I have had 3 ideas working in my brain-case for a sermon for the pastoral Sunday coming the end of this month.  However, while I was reading scripture Friday evening, a particular scripture jumped out at me, and that is what we will be discussing this morning.

That scripture? Matthew 27:45-46

“Now from the 6th hour darkness fell upon all the land until the 9th hour and about the 9th hour Jesus cried out with a loud voice, saying, “Eli Eli, Lama Sabachthani” That is My God, My God, Why hast Thou Forsaken Me?

Those terrifying words occur in 2 gospels – Matt. 27:46 and Mark 15:34.

About the 9th hour Jesus cried out with a “Loud” voice.  We should find this absolutely amazing!  How did He muster up the strength to call out with a loud voice.  Hanging from spikes for so long a time.  His back raw from the whip and the sliding against jagged wood.  A crown of thorns pressed into his head. His face beat almost beyond recognition.

Now, one very important fact to remember is that these words are the exact first words of Psalm 22!  And that is important because Jesus seems to have known that this Psalm was in some way about Him, because at least 3 other parts of this Psalm are quoted in the story.  We have V 1-2

V 7 – “All who see Me mock Me; they make mouths at Me; they wag their heads. And those are the exact words. “They wag their heads”, quoted in Matthew 27:39. And those who passed by, derided Him, wagging their heads.”

V 16 of the Psalm “They have pierced My hands and feet.”

V 18 “They divide My garments among them, and for My clothing they cast lots.”

So the words, “My God, My God, why have You forsaken Me” are part of this Psalm that contains, as it were, a script for Jesus’ last hours.  No doubt a hidden mystery until Jesus uttered them from the cross.

Not only the Psalms, but even in Isaiah we can discover Jesus’ destiny!

Isaiah tells us that, “He bore our griefs and carried our sorrows, that He was wounded for our transgressions, and bruised for our iniquities.  That the chastisement of our peace was laid upon Him; that by His stripes we are healed [Isa. 53:4-5]

He redeemed us from the curse of the Law, being made a curse for us [Gal.3:13]

He was made a sin offering and He died in our place on our account, that He might bring us near to God.   It was this which caused His intense suffering

It was the manifestation of God’s hatred of sin that Jesus experienced in that terrible hour. 

It was suffering endured by Jesus that was due to us! And suffering, by which alone we can be saved from eternal death.

Jesus said, ”I am the way, the truth, the life, no one comes to the father but by Me”

My God, My God, why hast thou forsaken Me”

> [EXTRACTED ENTRIES]
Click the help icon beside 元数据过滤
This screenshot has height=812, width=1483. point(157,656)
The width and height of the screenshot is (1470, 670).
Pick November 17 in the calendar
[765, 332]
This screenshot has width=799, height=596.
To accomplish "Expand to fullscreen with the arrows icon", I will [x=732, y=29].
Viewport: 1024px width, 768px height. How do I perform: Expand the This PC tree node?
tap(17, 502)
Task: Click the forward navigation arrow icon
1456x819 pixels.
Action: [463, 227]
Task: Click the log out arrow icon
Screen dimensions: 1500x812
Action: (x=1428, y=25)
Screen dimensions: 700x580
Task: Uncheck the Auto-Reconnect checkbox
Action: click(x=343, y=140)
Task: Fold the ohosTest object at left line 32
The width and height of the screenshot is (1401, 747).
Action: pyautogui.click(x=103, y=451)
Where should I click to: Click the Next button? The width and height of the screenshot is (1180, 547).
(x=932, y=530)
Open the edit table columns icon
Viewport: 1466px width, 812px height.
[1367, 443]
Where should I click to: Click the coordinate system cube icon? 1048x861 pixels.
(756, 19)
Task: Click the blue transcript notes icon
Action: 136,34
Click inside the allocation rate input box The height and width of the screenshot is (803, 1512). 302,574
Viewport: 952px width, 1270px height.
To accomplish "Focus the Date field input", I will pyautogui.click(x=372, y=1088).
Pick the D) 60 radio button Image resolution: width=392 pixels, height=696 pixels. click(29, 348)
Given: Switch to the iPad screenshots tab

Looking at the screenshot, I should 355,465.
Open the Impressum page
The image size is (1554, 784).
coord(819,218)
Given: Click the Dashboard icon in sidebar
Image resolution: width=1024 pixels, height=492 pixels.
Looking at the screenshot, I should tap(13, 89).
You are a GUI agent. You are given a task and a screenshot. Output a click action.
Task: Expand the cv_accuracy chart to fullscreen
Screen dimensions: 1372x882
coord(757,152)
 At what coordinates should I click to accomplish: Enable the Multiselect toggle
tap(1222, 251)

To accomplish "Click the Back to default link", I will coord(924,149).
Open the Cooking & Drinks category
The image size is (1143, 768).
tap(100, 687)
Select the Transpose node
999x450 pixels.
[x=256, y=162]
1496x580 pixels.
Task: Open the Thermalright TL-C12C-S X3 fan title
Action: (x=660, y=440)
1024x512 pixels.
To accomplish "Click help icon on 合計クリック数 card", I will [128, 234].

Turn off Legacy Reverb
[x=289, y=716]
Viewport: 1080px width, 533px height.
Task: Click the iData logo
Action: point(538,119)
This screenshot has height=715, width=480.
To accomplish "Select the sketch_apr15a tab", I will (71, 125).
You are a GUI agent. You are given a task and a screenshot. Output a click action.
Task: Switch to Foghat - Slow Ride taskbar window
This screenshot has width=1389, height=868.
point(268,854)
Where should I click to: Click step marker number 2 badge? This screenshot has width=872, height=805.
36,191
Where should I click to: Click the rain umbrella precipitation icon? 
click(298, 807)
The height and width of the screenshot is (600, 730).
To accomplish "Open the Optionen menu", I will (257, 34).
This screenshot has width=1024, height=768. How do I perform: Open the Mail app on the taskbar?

> [TASK SET]
1 > According to the sermon on Matthew 27:45-46, in which two gospels do the words "My God, My God, why hast Thou forsaken Me" occur?
2 > Write the next part of the sermon on Matthew 27:45-46, continuing after its final line.

> [EXERCISE RESPONSES]
1 > Matthew 27:46 and Mark 15:34.

2 >
Why did Jesus use these words? – We will be considering a 3 part answer to that question this morning.

First: This was a real “forsakenness.  That is why.  “My God, My God why have You forsaken me?” means He really did!

Jesus is bearing our sin.  He bore our judgment. The judgment was to have God the Father pour out His wrath on us, and instead, He pours it out on Jesus.  And that of necessity, involved abandonment.

He gave Him up to suffer the weight of all the sins of all His people and the judgment for those sins.

Consider this: To be forsaken by God is the cry of the damned, and Jesus was damned for us!

So He used these words because there was a real forsakenness.  That is the first reason.

Second:  This is not a question looking for an answer, but a way of expressing the horrors of abandonment. 

A couple of reasons for this thinking:

Jesus knew ahead of time what He was doing and what would happen to Him and why He was doing it.  His father had sent Him for this very reason! 

[John 18:4] – “Then Jesus knowing all that would happen to Him, came forward and said to them, Whom do you seek?”

He gave Himself up.  So He knew what was about to happen and why.

And another reason is the moment was one of agony, not seeking of an answer.

Third:  The fact that He is not asking a question so much as expressing a horror. The words are a direct quotation from Psalm 22.  These words were part of His messianic calling.  Let us not forget [John 1:1] – “In the beginning was the Word and the Word was with God and the Word was God”

The word that we have is the very essence of Jesus.  He drew the strength to speak from deep within Himself.  So naturally He would quote the word.

He endured the cross for the joy set before Him.  The “why” is not a request for an answer, It is a real cry of spiritual desolation with words that were second nature because His whole life was scripted by God.

The 22nd Psalm was His life.  Crying out in agony with these words of this Psalm shoes that, as horrible as it is, it was all going according to God the Father’s plan.  All of it was a fulfillment of scripture.  Even the worst of it was the fulfillment of scripture.  And that moment was probably the worst moment in the history of the world.  And it was scripture filled and fulfilled!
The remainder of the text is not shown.